Il va de soi qu’une menace extraterrestre d’envergure dissoudrait toutes les distinctions et oppositions éculées qui mènent le monde ; elle serait un facteur d’unité. Noirs et Blancs, musulmans et chrétiens, musulmans et juifs, Juifs et chrétiens, Russes et Américains, Américains et Chinois, etc.. se donneraient la main pour ne pas, divisés, tomber aux mains des envahisseurs extraterrestres. Tous prendraient conscience et s’agripperaient à leur identité humaine commune.
C’est une évidence éthologique, psychologique mais aussi politique qu’une menace extérieure radicale rapproche, réunit voire unit des êtres, entités ou groupes jusque-là figés dans le clivage et l’opposition. Une nation ne prend jamais conscience de son unité que lorsqu’elle est menacée de l’extérieur. Les oppositions passionnées ne sont bien souvent que l’expression de l’absence d’un ennemi commun.
Au Bénin, la seule menace que le Sud, démographiquement majoritaire, l’emporterait à des élections présidentielles obéissant loyalement au code régionaliste habituel unit d’instinct tout le Nord, malgré sa diversité. Mais paradoxalement, au Sud, cette loi ne semble pas fonctionner. En effet, on ne sait quelle sorte et quel niveau de menace extérieure ferait s’unir comme une seule entité fraternelle les peuples d’ancienne origine Aja, sans même compter leurs cousins Yoruba.
Au Bénin, en dépit de sa valorisation instinctive, le code de loyauté régionaliste ne fonctionne pas en faveur du Sud. Pour le peu de fois qu’un sudiste a été à la tête du pays, il n’a jamais été élu par une majorité de nordistes — que celle-ci soit relative ou absolue ! Or souventefois et de façon répétée, cela a été le cas dans la situation inverse. Car, le Sud n’a jamais été impressionné par la menace de la prise du pouvoir présidentiel par le Nord. Il s’en rit et s’en joue. Et, régulièrement, pour ne pas dire systématiquement, il y fait même recours pour trancher ses disputes intestines. Même s’il présente volontiers son forfait sous les dehors élégants du cosmopolitisme républicain. On préfère casser l’œuf disputé entre frères ou qu’il tombe dans la poêle à frire de l’autre, quitte a en garder la coquille, plutôt que de laisser son frère l’avoir.

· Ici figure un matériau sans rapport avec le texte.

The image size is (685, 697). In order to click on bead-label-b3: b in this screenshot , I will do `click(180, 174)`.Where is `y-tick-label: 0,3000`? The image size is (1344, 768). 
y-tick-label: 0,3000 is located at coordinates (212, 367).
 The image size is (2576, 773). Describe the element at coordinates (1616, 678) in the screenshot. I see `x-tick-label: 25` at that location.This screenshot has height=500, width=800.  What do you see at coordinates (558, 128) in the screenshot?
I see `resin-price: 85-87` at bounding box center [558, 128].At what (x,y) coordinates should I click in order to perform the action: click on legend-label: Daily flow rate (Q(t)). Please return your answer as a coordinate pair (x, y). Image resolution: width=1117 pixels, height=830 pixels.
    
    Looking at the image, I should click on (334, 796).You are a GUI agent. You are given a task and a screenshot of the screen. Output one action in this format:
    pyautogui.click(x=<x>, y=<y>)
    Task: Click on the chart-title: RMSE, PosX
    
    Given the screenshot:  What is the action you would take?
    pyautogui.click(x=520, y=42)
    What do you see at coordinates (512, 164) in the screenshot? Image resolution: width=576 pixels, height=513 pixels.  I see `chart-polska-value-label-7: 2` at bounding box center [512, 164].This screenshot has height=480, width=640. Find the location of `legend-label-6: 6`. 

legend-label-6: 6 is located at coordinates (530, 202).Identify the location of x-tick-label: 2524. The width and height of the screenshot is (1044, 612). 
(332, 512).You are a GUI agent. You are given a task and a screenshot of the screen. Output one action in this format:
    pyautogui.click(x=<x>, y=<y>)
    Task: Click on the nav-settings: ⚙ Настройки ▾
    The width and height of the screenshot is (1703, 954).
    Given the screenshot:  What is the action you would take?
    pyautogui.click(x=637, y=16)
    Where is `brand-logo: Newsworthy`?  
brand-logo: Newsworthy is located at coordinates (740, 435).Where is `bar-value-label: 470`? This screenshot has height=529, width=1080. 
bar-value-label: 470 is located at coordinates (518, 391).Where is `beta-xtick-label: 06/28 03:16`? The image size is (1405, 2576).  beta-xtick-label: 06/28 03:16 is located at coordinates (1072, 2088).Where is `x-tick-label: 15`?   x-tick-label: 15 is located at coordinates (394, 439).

Jadis, même la menace de la colonisation par le Blanc n’y a rien fait. Dans le feu de la passion fratricide, cette menace a été par le passé royalement ignorée, méprisée voire. C’est à force d’aveuglement dans la division et la défiance, à force de ne pas savoir jusqu’où il ne faut pas aller trop loin dans la passion fratricide que Gbɛhanziʼn et Tofà ont laissé la terre de leurs ancêtres communs tomber aux mains du colonisateur européen, venu de si loin, et qui ne nous ressemblait en rien. Tofà n’a pas hésité à pactiser avec les Français dans l’espoir de neutraliser Gbɛhanziʼn, son propre frère ; mais mal lui en a pris car, en matière de neutralisation du Noir, le Blanc ne fait pas de distinguo, et Tofà a fini par se neutraliser lui-même dans la foulée.
Aujourd’hui, l’histoire repasse les plats. On nous parle de djihadistes qui frapperaient dans le Nord du pays. Des actions terroristes d’un genre nouveau que le Bénin n’a jamais connu ont cours ; et, refusant d’en analyser la cause profonde, on préfère les étiqueter de dhihadistes. Or, bientôt, le moment venu, cette source d’instabilité inouïe révèlerait son vrai visage de chantage politique visant à rectifier une insoutenable anomalie : la détention hors norme historique du pouvoir présidentiel par un sudiste. Et tout ce petit jeu de dupe se met en place avec maints barons du Sud qui, comme toujours, aveuglés par leurs passions et leur frustrations du moment, estiment que tous les moyens sont bons pour en découdre avec leur propre frère sudiste. Et ce ne serait que justice éthique et historique, rien de nouveau sous le ciel du Sud qui prospère dans la haine de soi. Parce qu’au Bénin, si le Nord se comporte à bon droit comme un animal politique, le Sud en revanche, loin d’être une bête politique apparaît comme la plus bête des régions.